Cell Staining

Bacteria are nearly colorless, so their features are difficult to distinguish when they are suspended in a fluid and viewed directly under a microscope. Stains are salts that color particular ions in the bacterial cell, and make more visible distinctions under the microscope. The chemical composition of the cell determines which stain is absorbed. Acidic parts of a cell absorb stains that are positively charged; alkaline parts of a cell combine with stains that are acidic or negatively charged.

Before tissues are stained, a thin layer of cells that have been sliced from the specimen (a smear) is prepared by fixing. Fixing a specimen that has been placed on a slide is done by either allowing it to dry at room temperature, or by passing the specimen quickly over a flame. Next the specimen is stained: either a simple stain, a differential stain, a negative or indirect stain, a stain for reserve materials, or for microbial structures is used. Most staining dyes are prepared from coal tar and those used in microbiology come from aniline, an oily liquid.

In simple (or direct) staining only one dye is used, which is washed away after 30–60 seconds, before drying and examination. Gentian violet, crystal violet, safranin, methylene blue, basic fuchsin, and others are the dyes used in this method. In differential staining, the gram stain and the acid-fast stain are used to distinguish different microorganisms.

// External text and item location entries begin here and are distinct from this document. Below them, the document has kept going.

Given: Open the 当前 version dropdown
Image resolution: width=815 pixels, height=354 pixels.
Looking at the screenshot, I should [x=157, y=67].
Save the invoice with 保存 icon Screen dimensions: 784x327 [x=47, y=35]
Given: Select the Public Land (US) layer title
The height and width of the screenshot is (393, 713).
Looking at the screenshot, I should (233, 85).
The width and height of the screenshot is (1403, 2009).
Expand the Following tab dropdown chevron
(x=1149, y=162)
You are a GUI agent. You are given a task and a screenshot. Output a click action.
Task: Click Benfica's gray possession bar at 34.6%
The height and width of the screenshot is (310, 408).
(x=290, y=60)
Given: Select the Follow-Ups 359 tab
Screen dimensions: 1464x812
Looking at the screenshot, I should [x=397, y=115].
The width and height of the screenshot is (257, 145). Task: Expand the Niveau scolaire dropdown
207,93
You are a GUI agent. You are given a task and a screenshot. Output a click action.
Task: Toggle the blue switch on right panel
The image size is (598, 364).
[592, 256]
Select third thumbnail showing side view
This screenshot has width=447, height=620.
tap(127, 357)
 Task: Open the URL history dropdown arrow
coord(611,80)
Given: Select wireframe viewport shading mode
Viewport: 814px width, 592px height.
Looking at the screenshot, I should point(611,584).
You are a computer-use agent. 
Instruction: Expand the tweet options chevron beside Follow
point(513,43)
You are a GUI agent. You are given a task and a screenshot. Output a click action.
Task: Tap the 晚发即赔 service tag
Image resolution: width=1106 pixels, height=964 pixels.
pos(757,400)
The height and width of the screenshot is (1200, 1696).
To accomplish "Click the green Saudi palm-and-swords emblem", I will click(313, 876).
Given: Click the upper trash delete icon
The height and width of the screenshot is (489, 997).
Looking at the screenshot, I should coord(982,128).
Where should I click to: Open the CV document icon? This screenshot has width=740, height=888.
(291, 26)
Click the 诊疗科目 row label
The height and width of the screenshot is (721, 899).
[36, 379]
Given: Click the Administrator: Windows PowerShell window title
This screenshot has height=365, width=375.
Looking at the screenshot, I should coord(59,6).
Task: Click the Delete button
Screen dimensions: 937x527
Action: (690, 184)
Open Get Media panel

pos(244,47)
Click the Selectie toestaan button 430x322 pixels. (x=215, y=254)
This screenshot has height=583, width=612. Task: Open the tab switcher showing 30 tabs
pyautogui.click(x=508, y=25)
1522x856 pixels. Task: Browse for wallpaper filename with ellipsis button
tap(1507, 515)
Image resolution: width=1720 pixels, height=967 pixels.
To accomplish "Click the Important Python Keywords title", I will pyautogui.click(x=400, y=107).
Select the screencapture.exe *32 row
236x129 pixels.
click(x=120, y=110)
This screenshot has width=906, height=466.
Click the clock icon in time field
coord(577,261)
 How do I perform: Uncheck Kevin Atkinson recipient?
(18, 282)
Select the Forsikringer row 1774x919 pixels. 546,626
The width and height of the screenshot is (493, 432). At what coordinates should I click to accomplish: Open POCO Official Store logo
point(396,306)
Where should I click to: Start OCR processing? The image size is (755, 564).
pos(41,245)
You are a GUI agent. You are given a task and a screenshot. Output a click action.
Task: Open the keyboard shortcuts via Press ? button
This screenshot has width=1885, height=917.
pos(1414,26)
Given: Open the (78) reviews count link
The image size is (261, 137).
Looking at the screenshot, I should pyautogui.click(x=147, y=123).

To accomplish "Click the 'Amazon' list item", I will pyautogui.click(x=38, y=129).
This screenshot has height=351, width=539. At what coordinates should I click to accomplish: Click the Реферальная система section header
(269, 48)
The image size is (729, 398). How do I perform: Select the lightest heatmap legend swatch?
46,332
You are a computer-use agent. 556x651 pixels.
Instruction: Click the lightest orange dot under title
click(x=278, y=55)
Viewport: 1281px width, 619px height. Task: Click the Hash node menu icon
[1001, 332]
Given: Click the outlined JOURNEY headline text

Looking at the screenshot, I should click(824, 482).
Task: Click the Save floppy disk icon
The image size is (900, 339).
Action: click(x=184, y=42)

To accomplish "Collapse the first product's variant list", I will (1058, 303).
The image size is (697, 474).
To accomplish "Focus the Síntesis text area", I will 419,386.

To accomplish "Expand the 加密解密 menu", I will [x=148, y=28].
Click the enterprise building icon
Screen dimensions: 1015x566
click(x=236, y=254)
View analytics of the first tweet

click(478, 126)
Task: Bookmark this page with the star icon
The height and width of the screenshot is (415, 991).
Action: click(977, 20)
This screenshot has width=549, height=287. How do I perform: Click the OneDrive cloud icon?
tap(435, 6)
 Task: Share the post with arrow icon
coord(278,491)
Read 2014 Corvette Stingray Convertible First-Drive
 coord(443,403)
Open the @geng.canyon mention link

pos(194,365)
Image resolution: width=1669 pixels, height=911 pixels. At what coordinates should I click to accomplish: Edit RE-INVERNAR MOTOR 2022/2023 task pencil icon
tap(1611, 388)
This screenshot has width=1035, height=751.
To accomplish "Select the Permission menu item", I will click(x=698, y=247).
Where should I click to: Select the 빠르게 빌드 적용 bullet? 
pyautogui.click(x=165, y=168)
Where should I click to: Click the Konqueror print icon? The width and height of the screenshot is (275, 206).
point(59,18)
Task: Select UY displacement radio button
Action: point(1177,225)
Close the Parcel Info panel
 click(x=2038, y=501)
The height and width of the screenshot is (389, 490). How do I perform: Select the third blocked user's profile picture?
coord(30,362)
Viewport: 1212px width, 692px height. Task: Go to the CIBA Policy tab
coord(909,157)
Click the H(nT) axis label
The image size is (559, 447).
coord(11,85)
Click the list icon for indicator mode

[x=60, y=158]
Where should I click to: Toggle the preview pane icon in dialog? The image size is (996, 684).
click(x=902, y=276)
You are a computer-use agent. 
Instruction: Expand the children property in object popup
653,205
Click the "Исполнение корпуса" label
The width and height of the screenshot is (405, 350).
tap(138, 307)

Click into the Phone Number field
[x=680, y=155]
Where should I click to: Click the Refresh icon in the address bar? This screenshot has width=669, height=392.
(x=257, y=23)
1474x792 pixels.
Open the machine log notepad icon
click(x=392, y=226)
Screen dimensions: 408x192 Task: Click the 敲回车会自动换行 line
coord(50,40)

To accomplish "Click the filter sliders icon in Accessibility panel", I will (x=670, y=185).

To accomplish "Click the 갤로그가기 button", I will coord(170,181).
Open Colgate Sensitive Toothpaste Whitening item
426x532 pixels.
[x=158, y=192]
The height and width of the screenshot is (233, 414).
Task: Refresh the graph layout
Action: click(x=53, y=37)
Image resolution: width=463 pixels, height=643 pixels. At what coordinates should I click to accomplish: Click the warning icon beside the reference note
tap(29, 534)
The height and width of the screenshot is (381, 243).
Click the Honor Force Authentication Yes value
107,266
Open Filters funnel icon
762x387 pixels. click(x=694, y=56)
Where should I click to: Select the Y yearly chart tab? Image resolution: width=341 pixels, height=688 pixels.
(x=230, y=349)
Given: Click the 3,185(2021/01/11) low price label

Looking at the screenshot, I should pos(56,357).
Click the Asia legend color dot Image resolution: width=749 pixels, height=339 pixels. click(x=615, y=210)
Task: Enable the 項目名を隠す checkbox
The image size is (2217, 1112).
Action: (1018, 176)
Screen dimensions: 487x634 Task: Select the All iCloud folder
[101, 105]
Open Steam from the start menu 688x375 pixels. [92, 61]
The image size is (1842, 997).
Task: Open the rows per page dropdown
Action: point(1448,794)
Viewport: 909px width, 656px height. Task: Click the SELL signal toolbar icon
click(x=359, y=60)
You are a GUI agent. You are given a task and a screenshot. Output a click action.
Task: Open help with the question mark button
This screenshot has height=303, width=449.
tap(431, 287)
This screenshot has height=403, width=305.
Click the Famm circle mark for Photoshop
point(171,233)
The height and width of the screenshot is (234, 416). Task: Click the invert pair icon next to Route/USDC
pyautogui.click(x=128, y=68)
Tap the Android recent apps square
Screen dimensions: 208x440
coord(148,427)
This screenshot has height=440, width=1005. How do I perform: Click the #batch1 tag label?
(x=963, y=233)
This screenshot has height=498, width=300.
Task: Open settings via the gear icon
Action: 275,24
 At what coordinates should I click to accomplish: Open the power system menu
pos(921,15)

There are four steps involved in the gram stain method, which is considered the most valuable cell-staining technique used in bacteriological cell analysis. In the first step, the specimen is stained with crystal violet or gentian, and one minute later, the second step is taken which involves washing the dye off and flooding the solution with iodine. The third step involves washing the iodine off 60 seconds after it is applied and then washing the slide with an ethyl alcohol solution of 95% or a 50:50 mixture of acetone and ethyl alcohol 15–30 seconds after this. The fourth and final step is to stain the slide for 30 seconds with a red or brown dye. The critical action in this process is the washing away of the stain, called decolorization stain, (sometimes called the Ziehl-Neelsen technique) is particularly useful in identifying the organism that causes tuberculosis. When these microorganisms are stained with a red dye (carbol fuchsin), the color remains even though the slide is washed with a strong solution of acid alcohol. Most organisms, other than the ones responding to acid-fast staining, would decolorize from this wash. Methylene blue is then used to differentiate any other organisms present in the smear.

Negative (or indirect) techniques stain the background of cell smears, rather than the organisms directly. In this technique, a drop of the stain is placed on a slide and organisms are added to the stain. After the specimen is smeared over the slide, it is allowed to air dry and is then examined under the microscope. Negative or indirect staining procedures are useful when examining the size and shape of microorganisms.

Staining for reserve materials in cells isolates specific structures in the cells of microorganisms (such as granules or other reserve substances in bacteria that cause diseases such as diphtheria). In staining of microbial structures, the flagella, nuclear material of the cell, the cell wall, or capsule is stained for viewing under the microscope. These procedures use two or more stains.